Work instructions
Continue the tadalafil study abstract from the point where it stops.

Efficacy of tadalafil in men with erectile dysfunction naïve to phosphodiesterase 5 inhibitor therapy compared with prior responders to sildenafil citrate

Gregory A Broderick, Craig F Donatucci, Dimitrios Hatzichristou, Luiz O Torres, Luc Valiquette, Yanli Zhao, Kate Loughney, Gregory D Sides, Sanjeev Ahuja
Journal of Sexual Medicine 2006, 3 (4): 668-675

INTRODUCTION: Tadalafil, an inhibitor of phosphodiesterase 5 (PDE5), is indicated for treatment of erectile dysfunction. Most tadalafil clinical trials excluded patients with unsuccessful prior treatment with sildenafil citrate (sildenafil).

AIM: This retrospective analysis of pooled data from 14 tadalafil clinical trials examines the effect of this exclusion by comparing efficacy results in 1,349 patients without prior sildenafil use (naïve, presumably a mixture of potential responders and nonresponders) with efficacy results in 1,440 patients previously responsive to sildenafil (prior responders).

MAIN OUTCOME MEASURES: Efficacy measures included the International Index of Erectile Function (IIEF) erectile function (EF) domain, overall satisfaction (OS), and intercourse satisfaction (IS) domain scores; Sexual Encounter Profile (SEP) diary questions 2 through 5 (SEP2 [successful penetration], SEP3 [successful intercourse], SEP4 (satisfaction with hardness of erection), and SEP5 [overall satisfaction with the sexual experience]); and a Global Assessment Question (GAQ1) (13/14 trials) about erection improvement. Efficacy was compared using analysis of covariance (IIEF and SEP) and logistic regression (GAQ1) models.

Extracted entries
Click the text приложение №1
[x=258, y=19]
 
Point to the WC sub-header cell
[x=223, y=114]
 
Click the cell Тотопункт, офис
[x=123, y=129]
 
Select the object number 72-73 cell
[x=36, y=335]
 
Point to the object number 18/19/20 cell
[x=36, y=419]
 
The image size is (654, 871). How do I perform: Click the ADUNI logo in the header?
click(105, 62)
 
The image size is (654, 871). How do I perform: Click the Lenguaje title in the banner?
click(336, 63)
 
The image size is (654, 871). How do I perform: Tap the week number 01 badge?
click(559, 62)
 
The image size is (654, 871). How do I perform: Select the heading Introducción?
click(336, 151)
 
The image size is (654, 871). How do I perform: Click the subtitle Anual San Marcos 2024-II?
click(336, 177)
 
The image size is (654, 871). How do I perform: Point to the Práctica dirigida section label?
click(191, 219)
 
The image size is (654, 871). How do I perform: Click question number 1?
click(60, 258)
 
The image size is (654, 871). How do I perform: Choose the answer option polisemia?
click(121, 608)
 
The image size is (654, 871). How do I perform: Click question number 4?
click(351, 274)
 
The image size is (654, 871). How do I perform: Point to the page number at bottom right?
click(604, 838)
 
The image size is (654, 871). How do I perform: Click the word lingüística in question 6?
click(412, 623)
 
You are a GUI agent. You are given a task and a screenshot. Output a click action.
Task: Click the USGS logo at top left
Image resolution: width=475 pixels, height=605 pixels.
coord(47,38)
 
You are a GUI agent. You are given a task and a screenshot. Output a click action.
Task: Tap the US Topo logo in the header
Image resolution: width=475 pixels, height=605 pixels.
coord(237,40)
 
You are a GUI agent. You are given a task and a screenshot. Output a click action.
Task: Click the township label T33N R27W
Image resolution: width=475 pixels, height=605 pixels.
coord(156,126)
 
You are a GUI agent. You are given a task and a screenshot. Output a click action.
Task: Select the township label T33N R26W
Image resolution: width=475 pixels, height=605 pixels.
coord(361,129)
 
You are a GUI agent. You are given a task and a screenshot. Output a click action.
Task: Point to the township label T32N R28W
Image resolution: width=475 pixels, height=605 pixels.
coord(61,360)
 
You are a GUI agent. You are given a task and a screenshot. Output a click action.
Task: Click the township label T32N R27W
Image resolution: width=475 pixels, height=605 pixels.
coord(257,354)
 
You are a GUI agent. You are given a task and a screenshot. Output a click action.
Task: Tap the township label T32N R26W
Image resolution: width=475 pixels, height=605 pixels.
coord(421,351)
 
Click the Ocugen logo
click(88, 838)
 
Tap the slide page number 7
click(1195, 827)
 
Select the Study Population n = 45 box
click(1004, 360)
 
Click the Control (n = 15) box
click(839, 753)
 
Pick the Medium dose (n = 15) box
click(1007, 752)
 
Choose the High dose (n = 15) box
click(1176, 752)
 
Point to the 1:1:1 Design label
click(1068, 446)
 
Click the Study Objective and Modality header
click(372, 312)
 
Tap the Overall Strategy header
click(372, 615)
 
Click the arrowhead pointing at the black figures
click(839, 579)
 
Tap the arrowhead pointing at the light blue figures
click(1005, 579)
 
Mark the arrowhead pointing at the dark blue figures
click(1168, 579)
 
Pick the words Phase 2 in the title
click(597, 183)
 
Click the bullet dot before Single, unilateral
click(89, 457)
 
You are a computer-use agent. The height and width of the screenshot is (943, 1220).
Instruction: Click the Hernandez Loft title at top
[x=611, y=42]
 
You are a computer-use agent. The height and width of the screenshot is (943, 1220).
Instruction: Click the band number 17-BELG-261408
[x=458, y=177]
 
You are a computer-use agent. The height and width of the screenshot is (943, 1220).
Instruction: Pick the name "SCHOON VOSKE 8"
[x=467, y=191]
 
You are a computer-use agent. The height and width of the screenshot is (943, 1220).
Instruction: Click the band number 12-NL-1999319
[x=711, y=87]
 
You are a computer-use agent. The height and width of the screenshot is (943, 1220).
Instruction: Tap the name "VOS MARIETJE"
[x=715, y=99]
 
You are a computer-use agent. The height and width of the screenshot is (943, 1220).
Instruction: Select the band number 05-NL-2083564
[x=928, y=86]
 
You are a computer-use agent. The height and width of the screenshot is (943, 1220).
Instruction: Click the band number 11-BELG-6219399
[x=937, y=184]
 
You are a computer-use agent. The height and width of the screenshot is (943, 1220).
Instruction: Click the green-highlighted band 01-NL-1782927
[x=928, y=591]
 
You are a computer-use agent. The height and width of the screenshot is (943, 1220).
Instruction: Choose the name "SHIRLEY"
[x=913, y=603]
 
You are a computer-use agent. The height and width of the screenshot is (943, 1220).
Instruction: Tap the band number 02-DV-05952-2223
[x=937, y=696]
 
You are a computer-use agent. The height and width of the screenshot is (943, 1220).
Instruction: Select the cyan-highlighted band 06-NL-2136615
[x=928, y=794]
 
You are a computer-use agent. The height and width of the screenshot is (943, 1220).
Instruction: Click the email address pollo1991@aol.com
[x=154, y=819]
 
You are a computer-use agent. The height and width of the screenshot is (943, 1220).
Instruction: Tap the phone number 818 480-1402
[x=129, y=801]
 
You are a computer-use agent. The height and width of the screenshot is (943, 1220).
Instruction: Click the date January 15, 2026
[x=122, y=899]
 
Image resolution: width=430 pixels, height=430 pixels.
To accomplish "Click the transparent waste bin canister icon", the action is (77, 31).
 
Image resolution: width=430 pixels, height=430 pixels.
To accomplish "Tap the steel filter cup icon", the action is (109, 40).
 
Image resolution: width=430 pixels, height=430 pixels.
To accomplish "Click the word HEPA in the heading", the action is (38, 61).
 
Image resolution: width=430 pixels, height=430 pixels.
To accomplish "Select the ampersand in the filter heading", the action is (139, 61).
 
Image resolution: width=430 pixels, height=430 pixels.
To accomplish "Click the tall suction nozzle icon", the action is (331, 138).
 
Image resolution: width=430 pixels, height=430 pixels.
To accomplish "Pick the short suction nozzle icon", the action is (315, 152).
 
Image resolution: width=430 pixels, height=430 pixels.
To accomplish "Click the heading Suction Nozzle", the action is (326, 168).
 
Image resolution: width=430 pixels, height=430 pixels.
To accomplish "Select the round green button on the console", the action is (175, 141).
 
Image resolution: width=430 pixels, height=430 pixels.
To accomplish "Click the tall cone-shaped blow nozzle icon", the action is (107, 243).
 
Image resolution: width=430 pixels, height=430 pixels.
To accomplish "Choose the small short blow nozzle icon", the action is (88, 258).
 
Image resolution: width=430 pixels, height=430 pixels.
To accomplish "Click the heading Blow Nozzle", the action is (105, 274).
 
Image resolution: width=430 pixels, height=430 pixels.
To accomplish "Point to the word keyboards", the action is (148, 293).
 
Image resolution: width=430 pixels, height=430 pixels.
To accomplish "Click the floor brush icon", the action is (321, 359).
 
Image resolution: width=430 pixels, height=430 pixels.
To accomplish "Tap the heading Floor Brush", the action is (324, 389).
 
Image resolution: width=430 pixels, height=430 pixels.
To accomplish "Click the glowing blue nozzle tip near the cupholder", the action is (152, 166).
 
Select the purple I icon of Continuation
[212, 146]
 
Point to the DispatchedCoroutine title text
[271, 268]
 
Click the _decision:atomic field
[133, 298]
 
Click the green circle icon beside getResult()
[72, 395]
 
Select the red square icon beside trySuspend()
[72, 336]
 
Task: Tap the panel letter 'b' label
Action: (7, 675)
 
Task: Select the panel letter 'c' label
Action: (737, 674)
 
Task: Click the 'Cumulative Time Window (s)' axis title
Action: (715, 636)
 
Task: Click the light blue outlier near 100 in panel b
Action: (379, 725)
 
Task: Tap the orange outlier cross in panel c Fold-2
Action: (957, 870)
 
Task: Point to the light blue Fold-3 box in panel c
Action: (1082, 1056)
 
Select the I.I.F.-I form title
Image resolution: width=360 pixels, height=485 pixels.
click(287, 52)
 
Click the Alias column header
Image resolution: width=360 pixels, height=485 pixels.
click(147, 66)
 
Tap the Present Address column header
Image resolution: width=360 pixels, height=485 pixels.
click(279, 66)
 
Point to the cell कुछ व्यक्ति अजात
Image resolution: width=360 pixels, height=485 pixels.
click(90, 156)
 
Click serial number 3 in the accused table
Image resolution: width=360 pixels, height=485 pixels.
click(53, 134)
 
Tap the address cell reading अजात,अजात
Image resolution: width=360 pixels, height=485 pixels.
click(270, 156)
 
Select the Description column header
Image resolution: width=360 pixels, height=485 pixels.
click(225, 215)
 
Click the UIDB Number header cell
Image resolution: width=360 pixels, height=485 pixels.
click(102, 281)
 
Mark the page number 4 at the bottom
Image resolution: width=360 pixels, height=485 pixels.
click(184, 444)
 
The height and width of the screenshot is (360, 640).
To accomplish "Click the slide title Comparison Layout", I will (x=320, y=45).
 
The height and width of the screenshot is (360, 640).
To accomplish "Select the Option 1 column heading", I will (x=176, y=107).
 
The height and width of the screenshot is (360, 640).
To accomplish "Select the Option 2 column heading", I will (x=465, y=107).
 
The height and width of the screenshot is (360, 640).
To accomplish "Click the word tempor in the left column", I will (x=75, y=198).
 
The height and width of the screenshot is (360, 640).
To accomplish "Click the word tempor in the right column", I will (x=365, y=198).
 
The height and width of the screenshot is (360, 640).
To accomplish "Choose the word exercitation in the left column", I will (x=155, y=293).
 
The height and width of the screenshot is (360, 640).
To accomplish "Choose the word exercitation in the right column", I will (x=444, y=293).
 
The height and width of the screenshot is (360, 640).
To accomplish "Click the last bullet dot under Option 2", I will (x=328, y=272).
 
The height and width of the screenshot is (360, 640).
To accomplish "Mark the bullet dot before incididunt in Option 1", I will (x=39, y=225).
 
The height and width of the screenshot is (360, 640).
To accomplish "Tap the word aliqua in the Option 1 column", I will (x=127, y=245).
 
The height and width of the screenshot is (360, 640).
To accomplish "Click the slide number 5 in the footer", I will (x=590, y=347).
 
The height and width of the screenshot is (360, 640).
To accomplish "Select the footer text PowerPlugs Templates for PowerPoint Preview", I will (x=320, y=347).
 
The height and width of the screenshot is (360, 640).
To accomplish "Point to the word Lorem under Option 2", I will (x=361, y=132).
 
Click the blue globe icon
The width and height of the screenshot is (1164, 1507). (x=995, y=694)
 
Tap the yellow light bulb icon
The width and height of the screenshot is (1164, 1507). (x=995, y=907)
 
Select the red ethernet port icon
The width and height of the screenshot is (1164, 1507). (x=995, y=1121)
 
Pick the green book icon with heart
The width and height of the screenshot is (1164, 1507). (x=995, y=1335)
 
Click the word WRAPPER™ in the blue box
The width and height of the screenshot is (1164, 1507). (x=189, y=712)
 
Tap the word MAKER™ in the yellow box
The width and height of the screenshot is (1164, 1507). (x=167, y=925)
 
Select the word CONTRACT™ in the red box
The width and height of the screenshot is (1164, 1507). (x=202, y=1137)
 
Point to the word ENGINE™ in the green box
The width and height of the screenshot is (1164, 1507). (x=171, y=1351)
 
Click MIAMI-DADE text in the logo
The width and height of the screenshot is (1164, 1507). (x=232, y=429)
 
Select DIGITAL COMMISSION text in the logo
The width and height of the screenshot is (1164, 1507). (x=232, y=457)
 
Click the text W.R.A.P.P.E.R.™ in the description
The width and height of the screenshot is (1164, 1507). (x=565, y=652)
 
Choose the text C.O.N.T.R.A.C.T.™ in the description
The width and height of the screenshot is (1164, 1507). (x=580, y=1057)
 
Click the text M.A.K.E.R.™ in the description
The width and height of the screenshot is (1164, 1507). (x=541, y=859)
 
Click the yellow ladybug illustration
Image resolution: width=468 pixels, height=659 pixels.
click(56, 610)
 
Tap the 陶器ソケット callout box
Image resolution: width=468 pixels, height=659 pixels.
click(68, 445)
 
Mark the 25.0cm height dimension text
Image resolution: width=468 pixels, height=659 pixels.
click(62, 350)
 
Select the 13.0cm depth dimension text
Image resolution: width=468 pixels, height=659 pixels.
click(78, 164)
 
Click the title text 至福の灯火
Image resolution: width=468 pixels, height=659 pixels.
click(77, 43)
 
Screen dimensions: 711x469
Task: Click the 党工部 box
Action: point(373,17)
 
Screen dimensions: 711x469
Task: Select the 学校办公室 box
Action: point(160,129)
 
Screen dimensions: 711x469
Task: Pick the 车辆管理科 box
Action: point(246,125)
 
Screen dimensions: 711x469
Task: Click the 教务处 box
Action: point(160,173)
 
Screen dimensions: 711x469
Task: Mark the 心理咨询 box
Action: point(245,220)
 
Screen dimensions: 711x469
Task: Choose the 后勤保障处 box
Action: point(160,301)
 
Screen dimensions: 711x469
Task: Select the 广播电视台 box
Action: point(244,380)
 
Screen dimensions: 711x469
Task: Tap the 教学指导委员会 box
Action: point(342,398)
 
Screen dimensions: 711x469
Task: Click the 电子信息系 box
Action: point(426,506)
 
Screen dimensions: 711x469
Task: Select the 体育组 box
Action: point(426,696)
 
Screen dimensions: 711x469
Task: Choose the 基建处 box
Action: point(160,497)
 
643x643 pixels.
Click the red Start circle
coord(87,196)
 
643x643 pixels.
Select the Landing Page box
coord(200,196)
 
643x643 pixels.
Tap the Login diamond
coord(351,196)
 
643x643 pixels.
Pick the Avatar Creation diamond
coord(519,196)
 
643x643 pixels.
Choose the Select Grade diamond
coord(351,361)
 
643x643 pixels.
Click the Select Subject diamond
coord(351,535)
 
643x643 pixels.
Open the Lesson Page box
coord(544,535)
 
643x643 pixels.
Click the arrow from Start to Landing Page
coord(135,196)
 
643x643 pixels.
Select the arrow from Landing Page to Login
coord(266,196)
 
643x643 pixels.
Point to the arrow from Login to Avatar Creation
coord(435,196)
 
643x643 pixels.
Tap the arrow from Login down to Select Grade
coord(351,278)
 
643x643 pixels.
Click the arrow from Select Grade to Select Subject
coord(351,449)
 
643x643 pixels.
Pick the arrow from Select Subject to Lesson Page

Task result
METHODS: After a 4-week, treatment-free, run-in period, patients in 14 double-blind, placebo-controlled, parallel-group trials were treated with tadalafil 10 mg, tadalafil 20 mg, or placebo for 12 weeks (dosed as needed before sexual activity, no more than once daily).

RESULTS: Tadalafil improved erectile function compared with placebo (P < 0.001) in naïve patients and sildenafil prior responders for all efficacy measures. For most efficacy outcomes, responses in the naïve group (probable mix of responders and nonresponders) were not statistically different from responses in the prior-responder group (P >or= 0.10).

CONCLUSIONS: The similar responses of these two patient groups observed in this post hoc analysis suggest, but do not confirm, that exclusion of sildenafil nonresponders in previously reported tadalafil clinical trials may not have substantially affected efficacy outcomes. Tadalafil improved erectile function in patients naïve to PDE5 inhibitor therapy and in patients who previously responded to sildenafil therapy.